The Psychological Imperative in Political Processes in Nigeria
- *Corresponding Author:
- Agbude GA
Lecturer, College of Leadership Development Studies
School of Human Resource Development
Department of Political Science and International Relations
Covenant University, Ota Ogun State, Nigeria
E-mail: [email protected]
Received Date: November 14, 2014 Accepted Date: June 30, 2015 Published Date: July 06, 2015
Citation: Agbude GA, Ayotunde E, Godwyns-Agbude J (2015) The Psychological Imperative in Political Processes in Nigeria. Arts Social Sci J 6:105. doi:10.4172/2151-6200.1000105
Copyright: © 2015 Agbude GA, et al. This is an open-access article distributed under the terms of the Creative Commons Attribution License, which permits unrestricted use, distribution, and reproduction in any medium, provided the original author and source are credited.
The nature of politics involves the coordination of peaceful human co-existence. Given its central place in human existence, politics has a great importance in fostering a better living condition of the people. But when wrongly pursued and exercised, political power becomes a destructive tool in the hands of political leaders.

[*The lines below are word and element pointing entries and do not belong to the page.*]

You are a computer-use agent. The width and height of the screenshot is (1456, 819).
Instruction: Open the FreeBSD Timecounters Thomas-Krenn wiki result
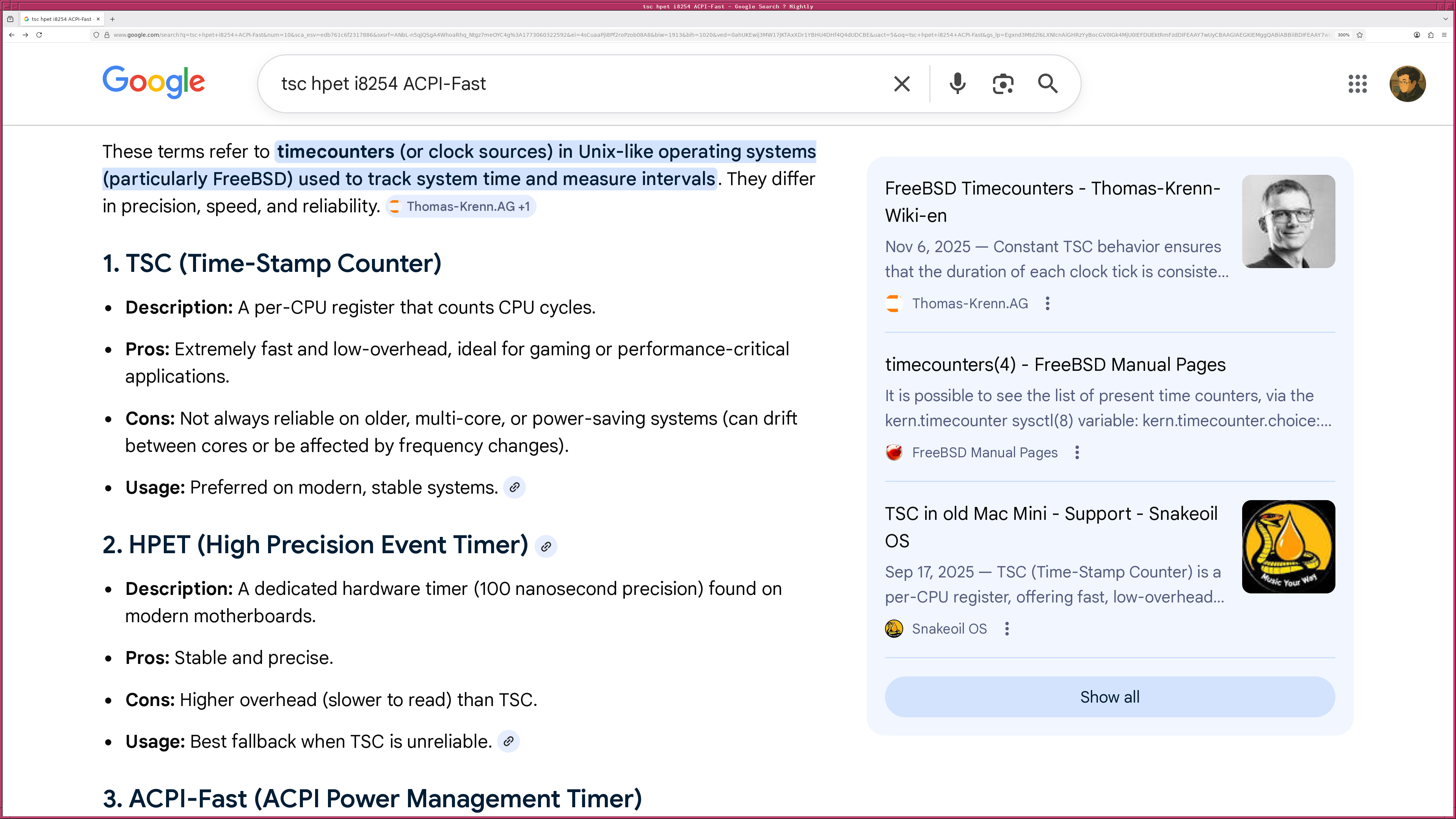point(1052,202)
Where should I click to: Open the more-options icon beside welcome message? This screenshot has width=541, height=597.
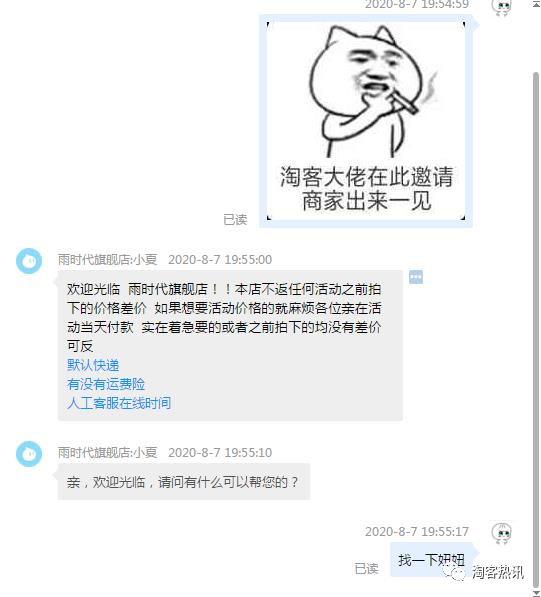416,277
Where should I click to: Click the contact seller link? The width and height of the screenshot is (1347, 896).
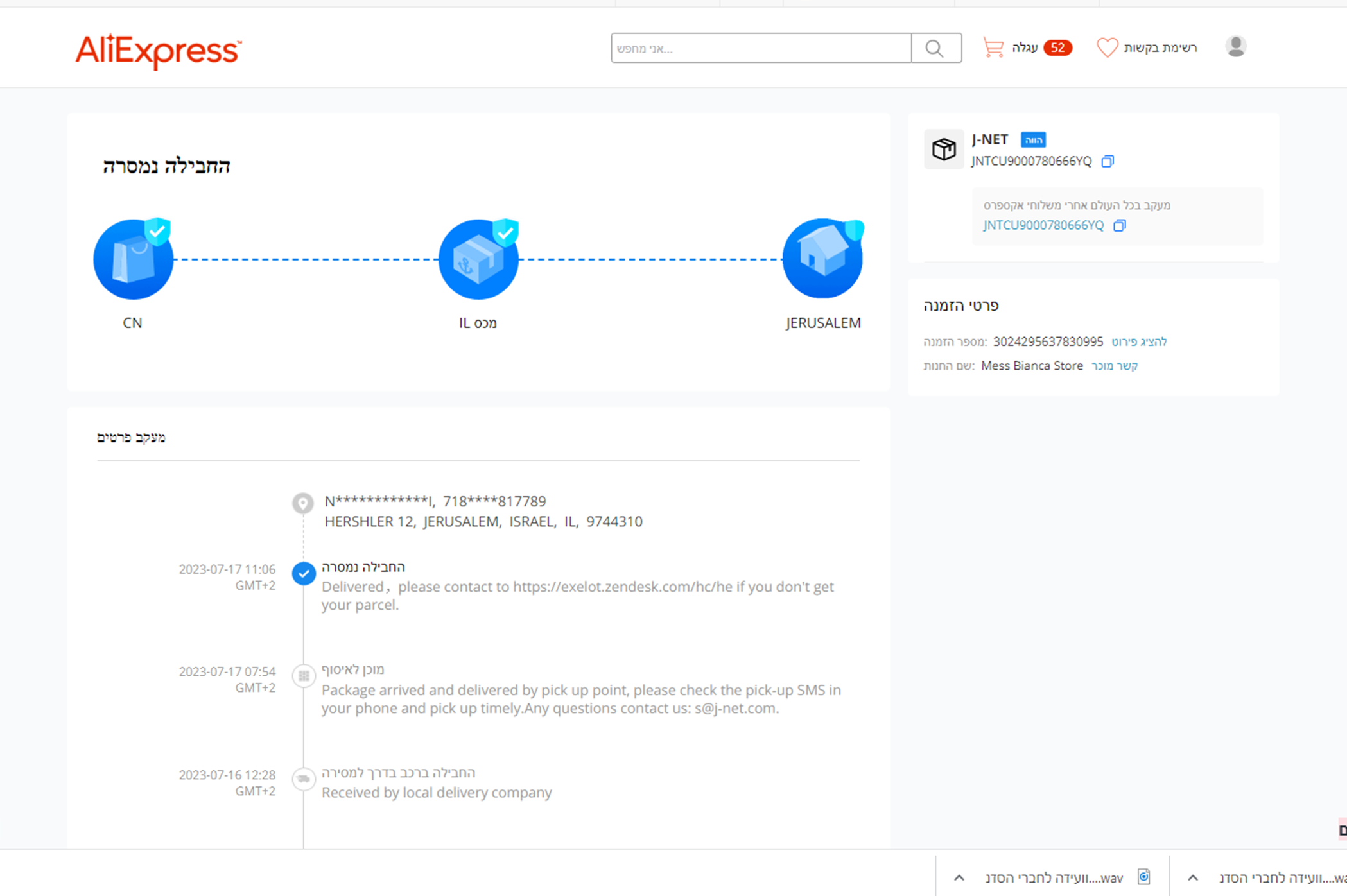(1115, 366)
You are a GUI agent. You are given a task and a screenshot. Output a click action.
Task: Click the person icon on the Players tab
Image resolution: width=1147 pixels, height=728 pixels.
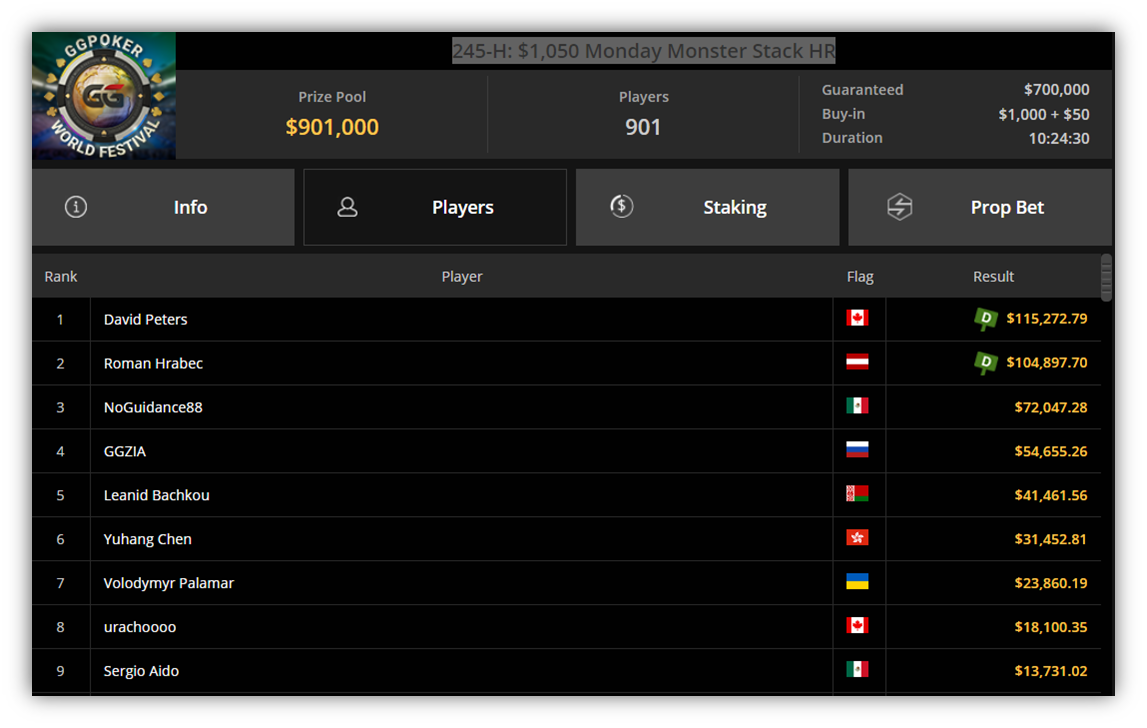[347, 207]
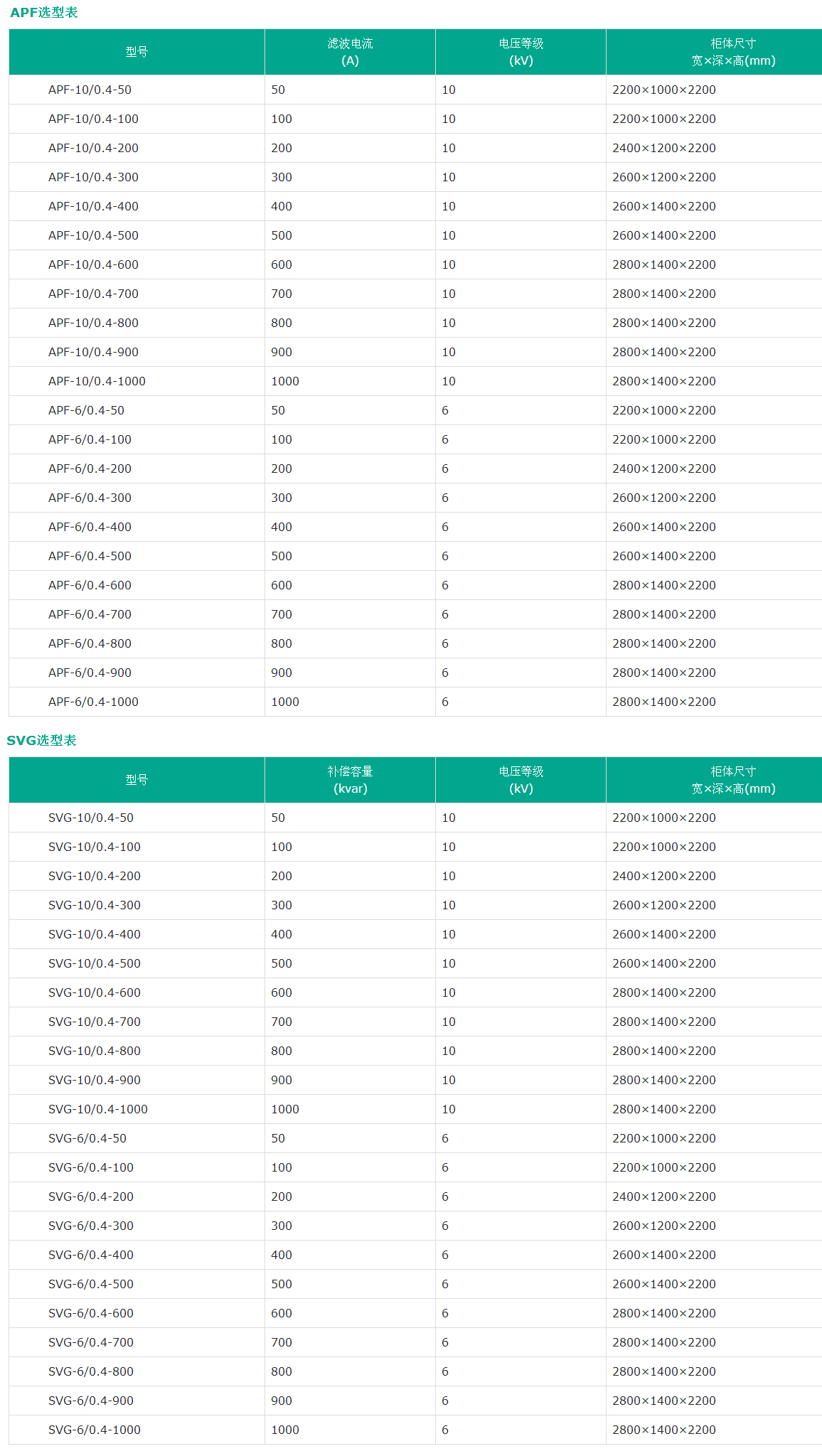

In view of this importance, it becomes an imperative to subject those vying for political positions to psychological (personality) test in order to validate their fitness and usefulness in ensuring the purpose of politics which among others includes the coordination of human society.
This paper employs observatory, dialogical and discursive methods in examining the interlock between Politics and Psychology. It highlights some abnormal behaviors displayed by our political leaders and argues that the withdrawer of Psychology and Psychologists to the background in political matters in Nigeria spells doom for the country at large.
Thus, it recommends that there must be a deliberate fusion of politics (Political Science) and Psychology, beyond mere referencing them as belonging to the Social Sciences. In other words, there must be a deliberate intellectual merger of politics and psychology within the university system and the public sphere. It also recommends that Psychologists should get involved in national discourse not just as citizens but also as professionals who could provide answers to national issues especially in regards to analyzing the behaviors of political leaders and determining who and who are fit to lead. Finally, it holds that the civil society and Psychologists have a viable role to play in redressing the socio-political “madness” in the corridor of power in Nigeria.